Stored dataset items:
▶
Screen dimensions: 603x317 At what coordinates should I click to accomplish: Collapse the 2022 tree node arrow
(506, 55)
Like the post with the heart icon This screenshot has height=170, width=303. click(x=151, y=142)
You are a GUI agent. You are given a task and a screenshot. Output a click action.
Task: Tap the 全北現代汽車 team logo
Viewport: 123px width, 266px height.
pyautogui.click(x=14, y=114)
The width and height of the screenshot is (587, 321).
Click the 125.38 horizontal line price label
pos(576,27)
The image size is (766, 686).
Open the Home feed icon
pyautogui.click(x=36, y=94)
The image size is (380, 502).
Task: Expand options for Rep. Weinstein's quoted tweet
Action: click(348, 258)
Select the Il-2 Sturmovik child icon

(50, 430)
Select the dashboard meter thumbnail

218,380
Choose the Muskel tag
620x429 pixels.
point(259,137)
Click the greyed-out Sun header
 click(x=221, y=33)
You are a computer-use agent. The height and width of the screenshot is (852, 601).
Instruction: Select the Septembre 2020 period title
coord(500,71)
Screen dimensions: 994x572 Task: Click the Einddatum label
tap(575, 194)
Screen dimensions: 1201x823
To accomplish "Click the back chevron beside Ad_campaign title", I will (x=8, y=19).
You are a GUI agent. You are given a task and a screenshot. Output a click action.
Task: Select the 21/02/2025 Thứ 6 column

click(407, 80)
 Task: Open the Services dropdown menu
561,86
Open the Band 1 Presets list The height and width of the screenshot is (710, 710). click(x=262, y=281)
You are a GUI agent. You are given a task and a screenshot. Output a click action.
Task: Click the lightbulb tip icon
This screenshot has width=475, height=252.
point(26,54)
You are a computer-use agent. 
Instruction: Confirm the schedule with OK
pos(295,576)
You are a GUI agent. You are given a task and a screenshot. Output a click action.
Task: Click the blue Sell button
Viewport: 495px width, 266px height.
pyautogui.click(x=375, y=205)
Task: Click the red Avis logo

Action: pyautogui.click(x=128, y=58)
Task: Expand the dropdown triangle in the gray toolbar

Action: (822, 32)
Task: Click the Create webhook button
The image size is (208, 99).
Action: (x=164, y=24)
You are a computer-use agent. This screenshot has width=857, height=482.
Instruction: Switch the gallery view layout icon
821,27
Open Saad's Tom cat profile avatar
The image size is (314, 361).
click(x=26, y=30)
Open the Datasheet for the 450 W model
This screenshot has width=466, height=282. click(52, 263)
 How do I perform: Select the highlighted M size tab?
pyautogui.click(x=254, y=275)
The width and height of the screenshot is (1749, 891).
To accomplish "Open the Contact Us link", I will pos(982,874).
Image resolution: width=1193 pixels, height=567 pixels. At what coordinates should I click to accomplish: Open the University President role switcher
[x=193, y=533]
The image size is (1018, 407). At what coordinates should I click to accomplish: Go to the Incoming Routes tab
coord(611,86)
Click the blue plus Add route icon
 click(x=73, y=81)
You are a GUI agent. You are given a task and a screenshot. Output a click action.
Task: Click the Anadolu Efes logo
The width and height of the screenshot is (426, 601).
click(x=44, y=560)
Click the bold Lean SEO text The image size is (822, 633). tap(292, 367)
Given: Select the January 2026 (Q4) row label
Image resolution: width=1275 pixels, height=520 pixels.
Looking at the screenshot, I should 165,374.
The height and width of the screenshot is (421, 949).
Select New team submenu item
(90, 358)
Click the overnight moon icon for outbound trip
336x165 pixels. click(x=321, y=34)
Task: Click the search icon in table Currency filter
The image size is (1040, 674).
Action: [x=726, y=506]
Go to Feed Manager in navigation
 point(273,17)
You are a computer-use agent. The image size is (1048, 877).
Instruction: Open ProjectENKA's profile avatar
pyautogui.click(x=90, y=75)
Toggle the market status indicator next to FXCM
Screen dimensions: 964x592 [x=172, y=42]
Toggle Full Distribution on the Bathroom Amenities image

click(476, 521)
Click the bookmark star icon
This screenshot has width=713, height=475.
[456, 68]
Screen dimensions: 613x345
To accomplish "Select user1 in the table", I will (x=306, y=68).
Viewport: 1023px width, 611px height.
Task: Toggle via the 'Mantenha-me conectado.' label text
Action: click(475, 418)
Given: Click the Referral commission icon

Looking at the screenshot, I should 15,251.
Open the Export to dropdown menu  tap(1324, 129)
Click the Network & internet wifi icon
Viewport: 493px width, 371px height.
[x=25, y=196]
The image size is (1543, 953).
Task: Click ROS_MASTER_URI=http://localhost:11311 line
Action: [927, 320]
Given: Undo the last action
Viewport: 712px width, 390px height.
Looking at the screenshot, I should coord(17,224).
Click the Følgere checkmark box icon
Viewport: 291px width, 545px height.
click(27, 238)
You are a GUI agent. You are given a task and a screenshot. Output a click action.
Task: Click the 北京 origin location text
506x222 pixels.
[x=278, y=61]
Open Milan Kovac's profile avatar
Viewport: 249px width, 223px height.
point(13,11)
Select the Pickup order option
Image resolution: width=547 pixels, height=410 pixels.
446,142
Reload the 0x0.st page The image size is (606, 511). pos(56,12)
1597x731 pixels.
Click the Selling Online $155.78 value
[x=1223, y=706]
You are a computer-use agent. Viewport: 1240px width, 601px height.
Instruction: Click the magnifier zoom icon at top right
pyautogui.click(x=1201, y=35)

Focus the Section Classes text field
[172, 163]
◀
**Exercise details:**
A line qualifies when it holds the word "button"; report all qualifying lines from the records above.

**Task output:**
Task: Click the blue Sell button
Task: Click the Create webhook button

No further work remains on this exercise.